I love the story of your discussion with your Mom! I frequently get that comment when watching films or TV! :D
ReplyDeleteMargaret, fingers and paws are all crossed in this house that the mobile library service will continue. You can get elsewhere, but what about those people who are housebound and can't? When I have a really 'bad' book being splurge, I tell The Bears that i am stockpiling in advance of the time when we can't get to the library.
ReplyDeleteNikki-ann, my Mom could talk, she was as deep into the stories as I was.
My comment got eaten on an earlier post too and it was my most brilliant one yet! Of course since it got eaten by Blogger, you'll never know if that's true or not ;)
ReplyDeleteAs to Bloom, he must have been reading too much Jaspe Fforde or something. I've read a couple of his books and he is, um, frequently full of himself to put it nicely. He has never admited to Hamlet being a real person but he has come very close. I suppose it is good that he has finally taken that step into craziness instead of dancing around it.
Stefanie, I am distraught.

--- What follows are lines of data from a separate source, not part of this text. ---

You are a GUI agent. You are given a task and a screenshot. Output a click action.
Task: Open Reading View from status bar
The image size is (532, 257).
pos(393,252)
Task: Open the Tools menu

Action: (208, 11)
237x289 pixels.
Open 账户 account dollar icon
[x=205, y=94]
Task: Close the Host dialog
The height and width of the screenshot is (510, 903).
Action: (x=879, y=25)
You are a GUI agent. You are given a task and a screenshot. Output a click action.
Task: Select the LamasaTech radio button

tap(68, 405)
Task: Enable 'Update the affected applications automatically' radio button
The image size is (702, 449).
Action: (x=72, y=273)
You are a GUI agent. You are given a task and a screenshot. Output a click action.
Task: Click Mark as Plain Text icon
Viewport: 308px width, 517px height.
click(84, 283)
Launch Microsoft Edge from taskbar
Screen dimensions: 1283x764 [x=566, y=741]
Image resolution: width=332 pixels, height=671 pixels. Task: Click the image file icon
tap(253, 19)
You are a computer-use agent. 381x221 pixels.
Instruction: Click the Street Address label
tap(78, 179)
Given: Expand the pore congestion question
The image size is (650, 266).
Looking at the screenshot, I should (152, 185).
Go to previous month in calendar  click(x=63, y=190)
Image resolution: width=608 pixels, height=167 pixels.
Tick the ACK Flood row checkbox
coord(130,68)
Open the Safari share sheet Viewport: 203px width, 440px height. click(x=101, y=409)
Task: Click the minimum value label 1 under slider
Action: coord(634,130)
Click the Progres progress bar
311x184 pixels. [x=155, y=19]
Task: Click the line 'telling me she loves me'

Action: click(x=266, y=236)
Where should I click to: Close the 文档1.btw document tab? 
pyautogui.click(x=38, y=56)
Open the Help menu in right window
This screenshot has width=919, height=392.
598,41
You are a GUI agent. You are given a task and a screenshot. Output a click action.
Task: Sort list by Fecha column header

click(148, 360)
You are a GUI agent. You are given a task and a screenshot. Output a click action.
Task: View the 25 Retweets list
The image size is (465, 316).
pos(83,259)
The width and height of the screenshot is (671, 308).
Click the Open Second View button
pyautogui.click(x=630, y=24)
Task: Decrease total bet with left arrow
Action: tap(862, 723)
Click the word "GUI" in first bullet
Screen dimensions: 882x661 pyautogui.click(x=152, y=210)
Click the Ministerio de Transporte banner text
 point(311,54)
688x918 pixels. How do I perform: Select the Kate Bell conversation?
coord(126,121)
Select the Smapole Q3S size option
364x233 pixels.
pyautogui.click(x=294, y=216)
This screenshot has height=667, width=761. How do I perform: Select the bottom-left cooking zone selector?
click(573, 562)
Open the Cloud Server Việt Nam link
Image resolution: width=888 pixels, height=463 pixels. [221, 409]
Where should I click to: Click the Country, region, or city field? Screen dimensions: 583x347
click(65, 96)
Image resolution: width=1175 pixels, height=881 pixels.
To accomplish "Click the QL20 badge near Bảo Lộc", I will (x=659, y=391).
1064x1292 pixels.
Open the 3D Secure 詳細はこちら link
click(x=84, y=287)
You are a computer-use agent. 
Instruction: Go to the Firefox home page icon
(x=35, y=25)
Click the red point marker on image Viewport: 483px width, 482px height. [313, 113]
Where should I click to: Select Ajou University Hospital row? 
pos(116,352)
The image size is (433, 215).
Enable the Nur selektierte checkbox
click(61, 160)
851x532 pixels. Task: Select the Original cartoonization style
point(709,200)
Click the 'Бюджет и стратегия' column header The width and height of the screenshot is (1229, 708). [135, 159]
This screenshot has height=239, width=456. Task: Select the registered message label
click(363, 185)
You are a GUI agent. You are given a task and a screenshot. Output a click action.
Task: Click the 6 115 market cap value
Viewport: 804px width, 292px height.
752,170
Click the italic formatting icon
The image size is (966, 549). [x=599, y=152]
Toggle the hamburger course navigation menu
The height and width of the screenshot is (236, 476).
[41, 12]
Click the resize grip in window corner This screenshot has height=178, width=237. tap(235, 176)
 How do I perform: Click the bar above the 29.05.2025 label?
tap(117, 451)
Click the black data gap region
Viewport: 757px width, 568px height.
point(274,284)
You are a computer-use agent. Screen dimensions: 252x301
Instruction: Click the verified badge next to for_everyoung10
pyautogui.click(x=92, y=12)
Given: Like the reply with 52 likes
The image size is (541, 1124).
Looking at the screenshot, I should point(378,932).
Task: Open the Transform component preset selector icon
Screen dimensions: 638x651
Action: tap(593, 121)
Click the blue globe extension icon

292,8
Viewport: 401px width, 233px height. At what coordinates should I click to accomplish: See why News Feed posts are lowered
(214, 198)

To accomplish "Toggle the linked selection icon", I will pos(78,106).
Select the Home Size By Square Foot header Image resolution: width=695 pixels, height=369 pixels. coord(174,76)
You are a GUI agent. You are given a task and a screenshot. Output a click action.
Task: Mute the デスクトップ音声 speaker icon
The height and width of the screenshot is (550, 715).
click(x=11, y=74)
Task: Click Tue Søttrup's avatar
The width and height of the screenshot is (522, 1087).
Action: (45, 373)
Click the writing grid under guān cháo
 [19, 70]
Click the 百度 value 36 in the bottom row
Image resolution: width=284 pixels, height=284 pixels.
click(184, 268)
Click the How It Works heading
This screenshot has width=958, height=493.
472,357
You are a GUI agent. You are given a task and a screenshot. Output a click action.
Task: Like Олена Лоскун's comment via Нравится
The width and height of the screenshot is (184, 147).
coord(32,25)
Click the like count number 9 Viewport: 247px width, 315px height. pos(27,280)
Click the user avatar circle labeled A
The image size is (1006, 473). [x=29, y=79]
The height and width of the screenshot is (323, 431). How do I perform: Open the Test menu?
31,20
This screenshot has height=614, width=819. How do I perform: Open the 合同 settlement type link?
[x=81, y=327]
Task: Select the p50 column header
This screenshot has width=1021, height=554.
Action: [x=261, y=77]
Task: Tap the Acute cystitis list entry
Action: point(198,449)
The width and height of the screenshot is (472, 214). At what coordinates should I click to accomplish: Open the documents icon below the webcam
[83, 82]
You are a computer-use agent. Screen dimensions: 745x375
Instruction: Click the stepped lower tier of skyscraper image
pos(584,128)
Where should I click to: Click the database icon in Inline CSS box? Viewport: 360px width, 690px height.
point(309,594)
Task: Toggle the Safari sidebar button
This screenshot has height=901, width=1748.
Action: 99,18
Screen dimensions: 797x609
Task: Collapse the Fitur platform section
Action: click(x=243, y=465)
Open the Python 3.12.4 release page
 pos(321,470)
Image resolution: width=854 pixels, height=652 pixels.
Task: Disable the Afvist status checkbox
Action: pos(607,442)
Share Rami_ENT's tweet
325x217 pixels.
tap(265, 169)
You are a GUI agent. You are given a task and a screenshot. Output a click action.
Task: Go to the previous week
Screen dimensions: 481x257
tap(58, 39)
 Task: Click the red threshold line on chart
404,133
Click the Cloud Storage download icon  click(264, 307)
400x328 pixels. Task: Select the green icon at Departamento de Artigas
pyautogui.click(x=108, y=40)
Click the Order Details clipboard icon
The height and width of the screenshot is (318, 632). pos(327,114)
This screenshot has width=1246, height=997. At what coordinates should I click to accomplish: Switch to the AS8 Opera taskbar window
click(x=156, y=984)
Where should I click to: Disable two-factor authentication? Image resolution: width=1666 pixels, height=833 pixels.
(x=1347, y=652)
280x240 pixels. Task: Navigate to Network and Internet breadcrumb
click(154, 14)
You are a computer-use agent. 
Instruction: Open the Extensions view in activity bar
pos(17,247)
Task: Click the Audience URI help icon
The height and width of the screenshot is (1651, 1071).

How can I live without that wonderful comment? Oh well, I will content myself with all the other wonderful comments you leave. And this one really does comfort me. I was wondering if I was missing something here but clearly I should be glad that this man and I dance to a different tune.
ReplyDeleteI love it when people argue with Harold Bloom! What a conceited windbag. My biggest problem with him is not so much his excursions into fantasyland per se, but the fact that he then declares his personal convictions to be The One And Only Truth, and scoffs at the necessity of substantiating his claims. So, for example, he writes in an academic paper that Rosalind is OBJECTIVELY the "best" female Shakespeare character, and anyone who wants to make an argument for Beatrice is flat-out wrong. That bit about Macbeth is another prime example. He also loves to write books with titles like How to Read and Why, which posit, of course, that "the way to read" (the best way, the only way) happens to be just the way Harold Bloom does it! What a coincidence.
ReplyDeleteOne gets the impression that he's been surrounded by fawning acolytes for so long that he's lost touch with the boundary between opinion and fact. Which is, indeed, the atmosphere Naomi Wolf evokes in her New York Magazine piece accusing Bloom of coming on to her when she was his student in 1983.
In short, I wish that I, too, lived in a country where Bloom could rest in relative obscurity, instead of one where I was forced to read volumes of him even in undergrad. Bah!
Emily, you make me feel so much better. I was very tentative about this piece, wondering whether I was going to offend all my North American friends by criticising a critical great. Clearly that isn't the case. Of course, we've had our equivalents of Bloom in the UK as well. I believe that contradicting F R Leavis was seriously bad for academic health, especially if his wife was in the vicinity.
ReplyDeleteI'm stuck in Bloom's _How to Read a Poem_, and I can't get out. There is no love there. No tenderness for the joys books bring. Just preening about his mastery of the field. What good is it to know it all and not be able to express your love?
ReplyDeleteNathalie, you give me hope. I keep thinking this man is so famous he must be right about something, but his trouble is he's convinced he's right about everything, which is the most soulless position I can think of. Does he not know the lines from e e cummings
ReplyDeleteand even if it's sunday may i be wrong
for when men are right they are not young ?
Lovely lovely blog you have here.
ReplyDeleteSpeaking from the other side of the Atlantic, I think I can safely say that many of us find Bloom wrong-headed and infuriating. There may be wrong-headed and infuriating writers that are fun to read, but Bloom isn't one of them. At least not for me.
I have not read all of your posts yet, but from what I have read so far, I think you might enjoy the books of Michael Dirda, formerly the book reviewer for the Washington Post. Readings, Book by Book, and Bound to Please are the titles of three of his books.